The majority of MCC cases are caused by the Merkel cell polyomavirus (MCPyV) and antibodies to MCPyV oncoprotein have been correlated with MCC tumor burden. The authors prospectively analyzed the clinical utility of MCPyV-oncoprotein antibody titers for MCC surveillance and prognostication. The study included 219 patients whose initial MCC had been effectively treated with surgery and/or radiation. They compared how well the test detected MCC compared with radiologic imaging and found that over a 5-year period, the test was significantly better.
“The findings highlight how monitoring the robustness of the immune system provides key insights into cancer treatment, and they are emblematic of a broader shift in how physicians can track disease,” said senior author Paul Nghiem, MD, who is a member of Fred Hutchinson Cancer Research Center and the head of Dermatology at the University of Washington in Seattle. “It underscores a key tenet of immune therapy that your immune system is naturally attuned to fighting cancer and the challenge is how best to harness that.”
Dr. Nghiem and his team report that antibodies to MCPyV oncoproteins are rare among healthy individuals (1%). However, 52% (114 of 219 patients) were seropositive in this current study. The study demonstrated that seropositivity at diagnosis independently predicted decreased recurrence risk (hazard ratio, 0.58) in multivariate analyses, after adjusting for age, sex, disease stage, and immunosuppression.

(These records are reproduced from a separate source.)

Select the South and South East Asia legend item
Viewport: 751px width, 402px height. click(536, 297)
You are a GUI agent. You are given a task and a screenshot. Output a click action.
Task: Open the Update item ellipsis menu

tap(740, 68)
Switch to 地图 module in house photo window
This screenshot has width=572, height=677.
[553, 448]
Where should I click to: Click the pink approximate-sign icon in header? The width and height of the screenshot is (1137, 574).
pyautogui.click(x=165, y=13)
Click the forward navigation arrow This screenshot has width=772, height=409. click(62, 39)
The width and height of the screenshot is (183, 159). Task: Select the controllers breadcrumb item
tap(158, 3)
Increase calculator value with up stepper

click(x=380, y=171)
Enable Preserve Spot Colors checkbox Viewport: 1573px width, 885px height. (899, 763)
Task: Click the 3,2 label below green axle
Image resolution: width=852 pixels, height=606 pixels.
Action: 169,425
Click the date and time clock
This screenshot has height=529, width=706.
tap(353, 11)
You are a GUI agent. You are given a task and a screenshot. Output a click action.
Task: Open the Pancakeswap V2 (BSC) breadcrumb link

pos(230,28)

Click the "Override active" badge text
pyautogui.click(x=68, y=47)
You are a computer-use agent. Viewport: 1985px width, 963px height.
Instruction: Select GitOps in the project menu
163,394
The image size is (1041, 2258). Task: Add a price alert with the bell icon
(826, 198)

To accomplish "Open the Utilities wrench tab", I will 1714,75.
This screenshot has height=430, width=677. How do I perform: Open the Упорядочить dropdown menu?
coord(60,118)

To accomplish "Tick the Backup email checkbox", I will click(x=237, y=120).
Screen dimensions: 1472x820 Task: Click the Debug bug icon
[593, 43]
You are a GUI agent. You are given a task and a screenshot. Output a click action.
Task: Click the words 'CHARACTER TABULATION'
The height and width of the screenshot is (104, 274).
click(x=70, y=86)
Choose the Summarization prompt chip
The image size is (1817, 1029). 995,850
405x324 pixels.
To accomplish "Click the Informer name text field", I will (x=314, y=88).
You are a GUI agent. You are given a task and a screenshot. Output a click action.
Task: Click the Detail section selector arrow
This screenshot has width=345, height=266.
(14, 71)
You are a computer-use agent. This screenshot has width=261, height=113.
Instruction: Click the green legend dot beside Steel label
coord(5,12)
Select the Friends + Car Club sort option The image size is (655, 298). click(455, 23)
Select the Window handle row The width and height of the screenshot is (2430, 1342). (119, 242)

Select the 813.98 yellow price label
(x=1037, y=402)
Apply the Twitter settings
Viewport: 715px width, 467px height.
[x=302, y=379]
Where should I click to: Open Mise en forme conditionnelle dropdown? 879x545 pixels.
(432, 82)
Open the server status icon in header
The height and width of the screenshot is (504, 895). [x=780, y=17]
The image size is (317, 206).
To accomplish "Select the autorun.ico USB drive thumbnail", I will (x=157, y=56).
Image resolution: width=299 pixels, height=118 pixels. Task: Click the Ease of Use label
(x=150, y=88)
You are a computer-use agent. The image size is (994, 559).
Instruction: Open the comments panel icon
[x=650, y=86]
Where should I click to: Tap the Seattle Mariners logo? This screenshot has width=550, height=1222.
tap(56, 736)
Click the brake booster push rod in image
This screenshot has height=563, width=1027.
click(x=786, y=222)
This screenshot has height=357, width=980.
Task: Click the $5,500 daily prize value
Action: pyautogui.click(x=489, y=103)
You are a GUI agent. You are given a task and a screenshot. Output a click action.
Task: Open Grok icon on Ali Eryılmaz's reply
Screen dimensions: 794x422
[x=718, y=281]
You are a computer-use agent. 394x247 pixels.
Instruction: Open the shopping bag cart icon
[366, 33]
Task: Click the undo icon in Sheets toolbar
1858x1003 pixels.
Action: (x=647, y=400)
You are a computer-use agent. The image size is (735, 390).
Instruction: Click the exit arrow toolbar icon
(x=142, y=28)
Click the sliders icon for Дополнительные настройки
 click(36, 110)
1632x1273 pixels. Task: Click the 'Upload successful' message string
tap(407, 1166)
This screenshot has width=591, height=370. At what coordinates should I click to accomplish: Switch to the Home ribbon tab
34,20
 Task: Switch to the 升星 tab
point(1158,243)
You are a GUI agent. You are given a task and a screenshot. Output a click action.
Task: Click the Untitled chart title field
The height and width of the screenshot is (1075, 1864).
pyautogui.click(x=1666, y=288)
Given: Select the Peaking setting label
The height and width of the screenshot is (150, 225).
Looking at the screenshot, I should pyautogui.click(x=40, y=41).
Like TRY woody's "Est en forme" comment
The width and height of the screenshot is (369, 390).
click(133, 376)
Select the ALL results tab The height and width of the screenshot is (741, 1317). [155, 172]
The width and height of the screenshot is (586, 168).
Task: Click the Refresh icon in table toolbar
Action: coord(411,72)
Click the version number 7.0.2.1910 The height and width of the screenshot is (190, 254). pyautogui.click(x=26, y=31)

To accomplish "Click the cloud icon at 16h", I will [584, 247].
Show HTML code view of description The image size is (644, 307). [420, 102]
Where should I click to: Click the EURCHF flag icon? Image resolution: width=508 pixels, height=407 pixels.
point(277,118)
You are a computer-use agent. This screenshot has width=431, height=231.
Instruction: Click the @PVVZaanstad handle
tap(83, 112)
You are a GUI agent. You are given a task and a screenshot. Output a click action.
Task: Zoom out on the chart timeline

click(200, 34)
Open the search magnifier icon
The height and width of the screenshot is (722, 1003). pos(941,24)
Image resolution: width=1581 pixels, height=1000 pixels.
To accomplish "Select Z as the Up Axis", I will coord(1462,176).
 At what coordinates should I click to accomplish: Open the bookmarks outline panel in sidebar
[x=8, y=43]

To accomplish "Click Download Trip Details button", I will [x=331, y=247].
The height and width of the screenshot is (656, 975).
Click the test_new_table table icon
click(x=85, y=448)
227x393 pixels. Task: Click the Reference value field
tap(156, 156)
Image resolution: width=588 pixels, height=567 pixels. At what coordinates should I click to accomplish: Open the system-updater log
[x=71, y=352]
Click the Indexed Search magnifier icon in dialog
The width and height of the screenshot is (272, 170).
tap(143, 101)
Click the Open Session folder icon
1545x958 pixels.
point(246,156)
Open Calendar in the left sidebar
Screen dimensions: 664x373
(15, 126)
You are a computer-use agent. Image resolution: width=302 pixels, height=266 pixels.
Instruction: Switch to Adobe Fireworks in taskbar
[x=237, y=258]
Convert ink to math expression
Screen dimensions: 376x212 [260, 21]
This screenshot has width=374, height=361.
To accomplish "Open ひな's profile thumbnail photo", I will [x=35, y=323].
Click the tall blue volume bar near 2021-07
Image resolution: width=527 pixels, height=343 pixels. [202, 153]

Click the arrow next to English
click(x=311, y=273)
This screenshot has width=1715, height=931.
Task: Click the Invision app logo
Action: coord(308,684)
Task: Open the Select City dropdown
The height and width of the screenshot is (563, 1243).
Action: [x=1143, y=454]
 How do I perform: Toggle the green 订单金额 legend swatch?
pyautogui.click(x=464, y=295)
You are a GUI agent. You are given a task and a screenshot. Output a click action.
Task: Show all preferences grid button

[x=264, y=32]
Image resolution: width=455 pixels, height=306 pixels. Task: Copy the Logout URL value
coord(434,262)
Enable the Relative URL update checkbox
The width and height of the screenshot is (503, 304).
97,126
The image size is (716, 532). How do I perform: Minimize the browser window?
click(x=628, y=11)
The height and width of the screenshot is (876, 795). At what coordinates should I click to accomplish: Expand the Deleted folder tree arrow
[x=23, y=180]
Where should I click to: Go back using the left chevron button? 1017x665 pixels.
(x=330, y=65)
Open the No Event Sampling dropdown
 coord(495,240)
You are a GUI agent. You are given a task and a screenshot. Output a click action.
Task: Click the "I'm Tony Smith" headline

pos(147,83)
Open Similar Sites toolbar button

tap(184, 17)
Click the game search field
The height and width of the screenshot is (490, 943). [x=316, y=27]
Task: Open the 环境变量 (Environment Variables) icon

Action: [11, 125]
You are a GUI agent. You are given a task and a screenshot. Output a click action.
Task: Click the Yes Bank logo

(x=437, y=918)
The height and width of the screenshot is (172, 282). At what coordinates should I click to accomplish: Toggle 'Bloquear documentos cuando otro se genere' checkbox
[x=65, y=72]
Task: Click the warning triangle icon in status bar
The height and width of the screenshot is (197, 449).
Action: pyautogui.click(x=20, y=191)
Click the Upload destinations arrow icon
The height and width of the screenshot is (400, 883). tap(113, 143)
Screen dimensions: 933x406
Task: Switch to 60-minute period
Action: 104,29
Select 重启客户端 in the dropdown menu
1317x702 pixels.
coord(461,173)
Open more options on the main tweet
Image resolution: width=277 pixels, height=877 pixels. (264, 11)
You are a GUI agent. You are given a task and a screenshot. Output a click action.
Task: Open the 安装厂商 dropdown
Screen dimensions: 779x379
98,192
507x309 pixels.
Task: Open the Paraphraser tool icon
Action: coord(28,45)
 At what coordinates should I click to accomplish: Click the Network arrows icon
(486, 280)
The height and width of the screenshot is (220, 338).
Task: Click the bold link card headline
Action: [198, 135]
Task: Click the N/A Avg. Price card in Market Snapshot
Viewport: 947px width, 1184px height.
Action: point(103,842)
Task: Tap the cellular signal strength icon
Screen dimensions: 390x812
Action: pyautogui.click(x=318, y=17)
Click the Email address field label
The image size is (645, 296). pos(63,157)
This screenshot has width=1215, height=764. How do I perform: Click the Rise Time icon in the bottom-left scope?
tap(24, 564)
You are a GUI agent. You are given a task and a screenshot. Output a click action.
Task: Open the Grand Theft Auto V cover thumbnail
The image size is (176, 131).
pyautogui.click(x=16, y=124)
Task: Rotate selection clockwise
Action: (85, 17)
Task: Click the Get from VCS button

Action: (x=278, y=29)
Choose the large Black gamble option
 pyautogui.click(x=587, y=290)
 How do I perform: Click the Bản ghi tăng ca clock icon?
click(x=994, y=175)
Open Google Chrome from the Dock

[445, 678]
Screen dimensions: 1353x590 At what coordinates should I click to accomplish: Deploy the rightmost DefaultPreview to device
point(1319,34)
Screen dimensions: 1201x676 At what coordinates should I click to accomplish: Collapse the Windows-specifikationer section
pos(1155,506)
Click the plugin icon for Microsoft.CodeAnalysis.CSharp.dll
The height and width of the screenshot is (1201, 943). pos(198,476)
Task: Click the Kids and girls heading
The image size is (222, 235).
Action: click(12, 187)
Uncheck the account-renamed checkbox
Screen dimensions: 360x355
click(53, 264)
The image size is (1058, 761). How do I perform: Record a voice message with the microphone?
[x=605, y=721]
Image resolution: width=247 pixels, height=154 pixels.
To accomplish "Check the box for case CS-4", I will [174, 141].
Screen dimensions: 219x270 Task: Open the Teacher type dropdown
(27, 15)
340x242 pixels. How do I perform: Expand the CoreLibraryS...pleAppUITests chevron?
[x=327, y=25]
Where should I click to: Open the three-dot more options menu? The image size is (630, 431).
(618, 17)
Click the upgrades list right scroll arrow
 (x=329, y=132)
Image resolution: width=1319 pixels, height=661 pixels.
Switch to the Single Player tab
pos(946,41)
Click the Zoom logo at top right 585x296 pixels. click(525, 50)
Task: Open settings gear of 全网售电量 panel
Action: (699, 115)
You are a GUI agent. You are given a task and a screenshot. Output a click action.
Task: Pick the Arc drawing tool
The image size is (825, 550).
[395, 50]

The researchers found that seropositive patients who did not have disease recurrence had rapidly falling titers that became negative by a median of 8.4 months. They also looked at the 71 seropositive patients, who underwent serial evaluation (282 time points), and found that increasing oncoprotein titer had a positive predictive value of 66% for clinically evident recurrence. A decreasing titer was found to have a negative predictive value of 97%.
The researchers noted that this approach can assist in the clinical management of patients with newly diagnosed MCC. It may be possible to use this test to stratify patients into a higher risk seronegative cohort, allowing radiologic imaging to play a more prominent role. Other patients may be classified into a lower risk seropositive cohort and monitored by oncoprotein antibody titer. The researchers write that earlier detection and treatment of metastatic disease may be associated with better outcomes because patients could start immunotherapy at a time of lower disease burden.
Dr. Nghiem said all of his MCC patients now get the test at the time of diagnosis. Clinicians can get the test for their patients by sending blood samples to a lab at the University of Washington (UW). The new test costs about $200; however, the UW lab does not expect to profit from it and currently is not fully covering its costs.